Sophie Viaud, Fabiana Saccheri, Grégoire Mignot, Takahiro Yamazaki, Romain Daillère, Dalil Hannani, David P. Enot, Christina Pfirschke, Camilla Engblom, Mikael J. Pittet, Andreas Schlitzer, Bernhard Ryffel, Charles O. Elson, Joël Doré, Guido Kroemer, Patricia Lepage, Ivo Gomperts Boneca, François Ghiringhelli, Laurence Zitvogel, Science 342, 971 (2013)
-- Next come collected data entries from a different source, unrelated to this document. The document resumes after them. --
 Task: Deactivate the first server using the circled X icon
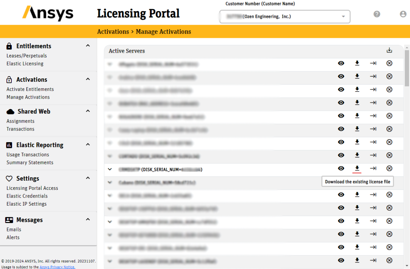389,63
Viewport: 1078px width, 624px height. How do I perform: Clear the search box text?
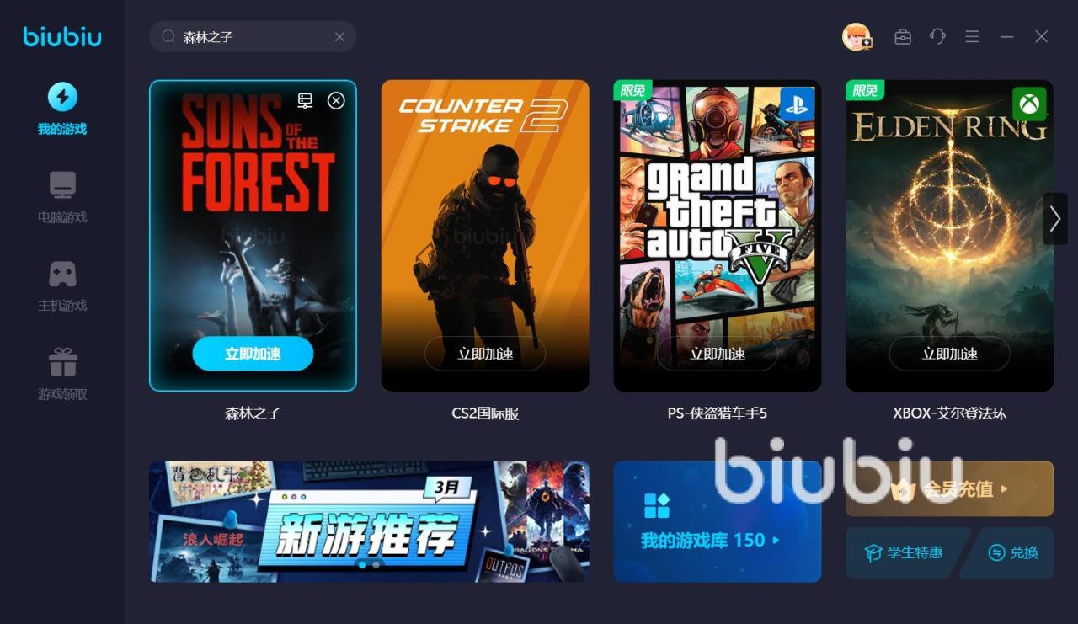point(339,37)
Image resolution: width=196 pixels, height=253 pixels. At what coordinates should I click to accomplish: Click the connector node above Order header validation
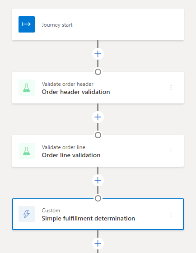tap(98, 72)
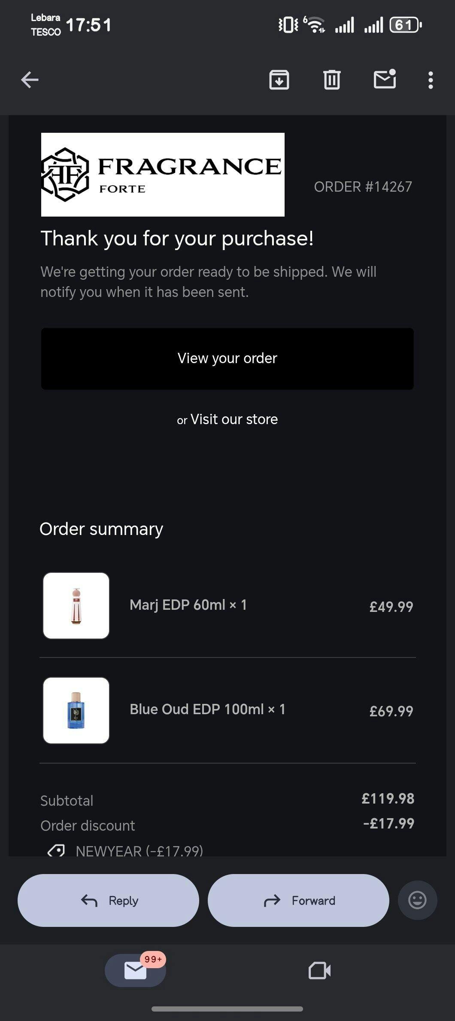Image resolution: width=455 pixels, height=1021 pixels.
Task: Mark the email as unread
Action: pos(385,79)
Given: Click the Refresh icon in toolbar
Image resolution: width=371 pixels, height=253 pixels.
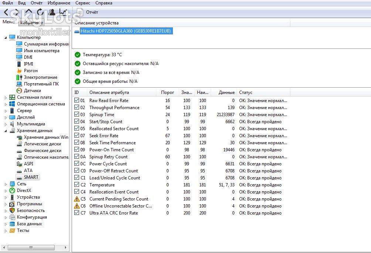Looking at the screenshot, I should (x=40, y=12).
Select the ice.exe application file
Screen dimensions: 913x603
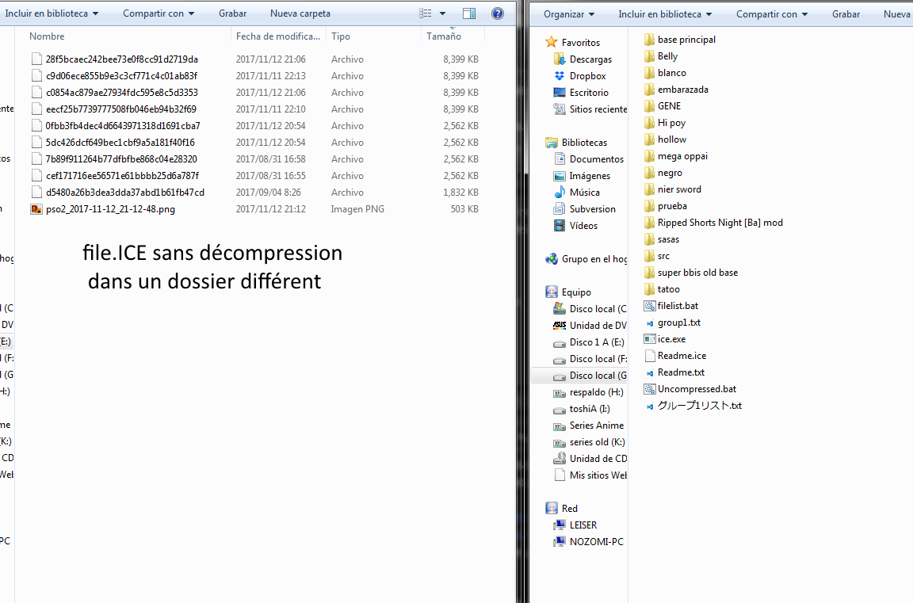[x=671, y=339]
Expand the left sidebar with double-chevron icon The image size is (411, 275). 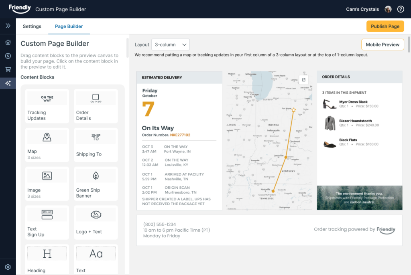pyautogui.click(x=8, y=26)
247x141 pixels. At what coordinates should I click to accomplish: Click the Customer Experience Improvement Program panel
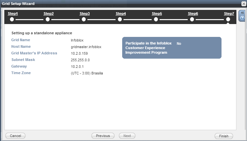click(172, 48)
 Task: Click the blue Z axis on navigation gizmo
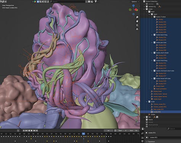pos(133,6)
Speaker: Meng-Hsuan Tsai (蔡孟暄)                   Time: 15:00~16:00, Apr. 16, 2014

Commentator: Dr. Li-Jin Hsu (徐麗君 老師)    Place: Room 601

Abstract

Gut microbiota tunes up our immune systems, but its effects on cancer chemotherapy, especially for those treatments that stimulate anticancer immunity, are largely unknown (1). Many cancer patients under chemotherapy develop mucositis and neutropenia, and they usually get antibiotics for preventing infection. However, antibiotic treatment disrupts microbial equilibrium in gut, which may cause unpredicted effects on the chemotherapy. In this study, the authors used animal models to test the link between intestinal microbiota and the efficacy of an anticancer drug, cyclophosphamide (CTX). Their rationale is based on the facts that CTX exerts its therapeutic effect through promoting T_H17 and T_H1 cells, and T_H17 cells are known to be regulated by intestinalmicrobiota (2). The authors found that CTX disrupted the gut barrier and caused intestinal leakage which was accompanied by the translocation of selected species of Gram-positive bacteria into secondary lymphoid organs. Meanwhile, CTX treatment increased the frequency of a special T_H17 cell subset (designated “pathogenic” T_H17, pT_H17) that expressed hallmarks of both T_H1 and T_H17 cells. Notably, germ-free condition or treatment with vancomycin, an antibiotic specific for Gram-positive bacteria, reduced the CTX-driven pT_H17 conversion, which was recovered by reconstitution of some selected Gram-positive bacteria. Furthermore, the antitumor effects of CTX in vivo were significantly impaired under vancomycin treatment, and adoptive transfer of pT_H17 cells partially restored the anticancer efficacy of CTX. These results indicate that gut microbiota is important for cancer chemotherapy through promoting development of anticancer immune cells. Therefore, the potential risks of antibiotic medication during cancer treatments should be taken into consideration.

References

1.     S. I. Grivennikov et al., Adenoma-linked barrier defects and microbial products drive IL-23/IL-17-mediated tumour growth. Nature 491, 254 (Nov 8, 2012).

2.     Ivanov, II et al., Specific microbiota direct the differentiation of IL-17-producing T-helper cells in the mucosa of the small intestine. Cell host & microbe 4, 337 (Oct 16, 2008).